West Jefferson in Days Gone By - series 160 (https://www.hbmlibrary.org/content/west-jefferson-days-gone-series-160)

West Jefferson in Days Gone By - series 160 by Charlie Miller

 

-West Jefferson Centennial 1934 -

 

- Greetings – It is with great pleasure and infinite pride in the achievements of the community that we congratulate the people of West Jefferson on their splendid heritage that has been 100 years in the making. A wide selection of choice cuts at special low prices. Beef—Veal—Pork—Lamb. Our meats will be sure to please you. Recobs Meat Market. R.W. Recob Prop. Phone 135 West Jefferson.

 

- Charles F. Kuehner. The name Kuehner has been listed in the business directory of West Jefferson for the past 75 years; Charles’ father, Martin, founded a hand-work shoe shop on the site of the present store in 1858. Charles has been associated with the business for the past 52 years. He started as a cub on the shoe bench in 1882 and has been a member of the firm ever since. Mr. Kuehner is an active member of the Business Men’s Association and has always been a leader in civic affairs. His hobby is a good book.

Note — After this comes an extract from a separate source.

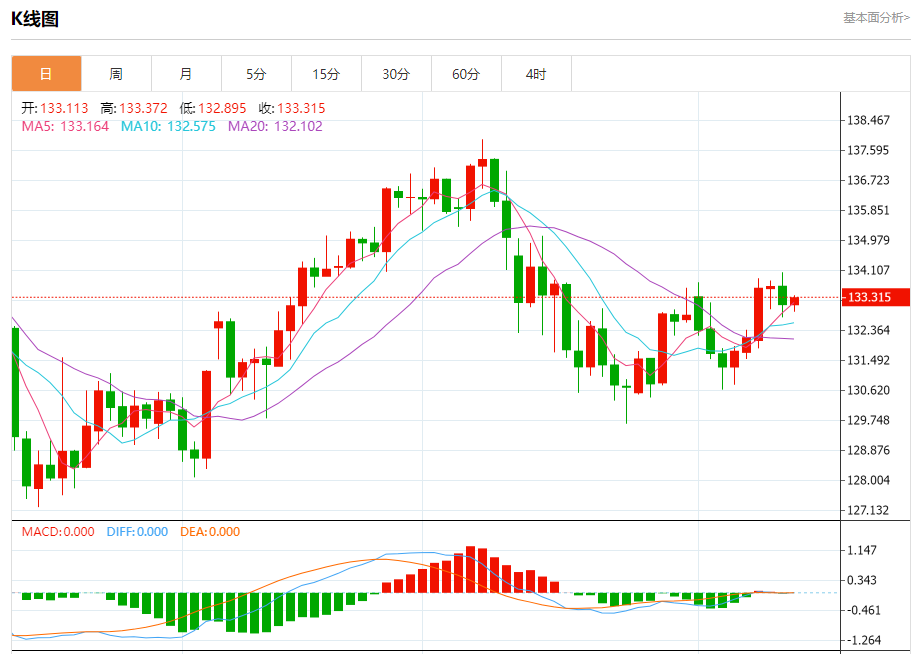Select the 日 daily chart tab

tap(46, 74)
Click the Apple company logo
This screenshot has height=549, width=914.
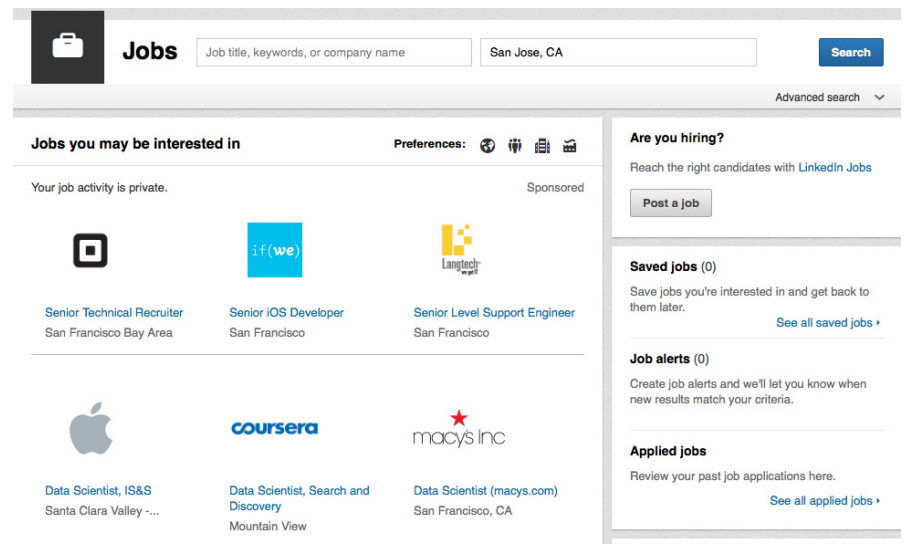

(Charlie Kuehner was born June 17, 1863, and died April 9, 1962, aged 98 years. When your writer was a very young boy shopping with his mother in Kuehner’s, Charlie Kuehner gave me an 1878 silver dollar, which I still have (2023). The Kuehner Building was the one that collapsed in 2015 on W. Main St.)

 

- Our Ice is Absolutely Pure – For the past several years we have safeguarded the health of our citizens by keeping their ice boxes filled with good pure ice. Foods never spoil with pure ice in the refrigerator. Fresh vegetables never dry out or wilt with pure ice. And the butter never tastes like fish or Limburger—because the melting ice actually absorbs all food odors and carries them in the waste water down the drain! C. I. Merrick, Ice plant on North Walnut Street, West Jefferson.

(Years before, ice was cut on Little Darby Creek in the winter.)

 

- Extended Greetings—To West Jefferson and its citizens on the One Hundredth Anniversary.

W. H. Wills your barber, West Jefferson.

 

- Final Article

 

- Press Historian Interviews Ol’ Timer—Your historian is greatly indebted to Mr. James Clark, an old resident, for the following information.--O. H. Bliss ran a place of business opposite the Pennsylvania depot. He was a dealer in old rags and iron, and especially in hoop poles. Small boys were his usual customers, and he usually paid them in candy of merchandise in lieu of cash.--North of the railroad, Lester Burnham made use of an old cooper shop for broom corn drying and was himself an extensive raiser of this. (A cooper made barrels. In 1875, Daniel Priest made these barrels from local oak. His shop was on Pennsylvania Ave next to the tracks. This was before they were elevated.)--In our very midst, a real frog pond once occupied the lots now owned by Jennie Redmond and Ella Peene. It was a paradise for the small boys, and catfish were plentiful, and in the evening, the bullfrog chorus furnished a melodious concern as the good citizens retired to their rest. (This pond was located on the north side of Main Street where Pond Street intersects it. That’s where Pond Street got its name.)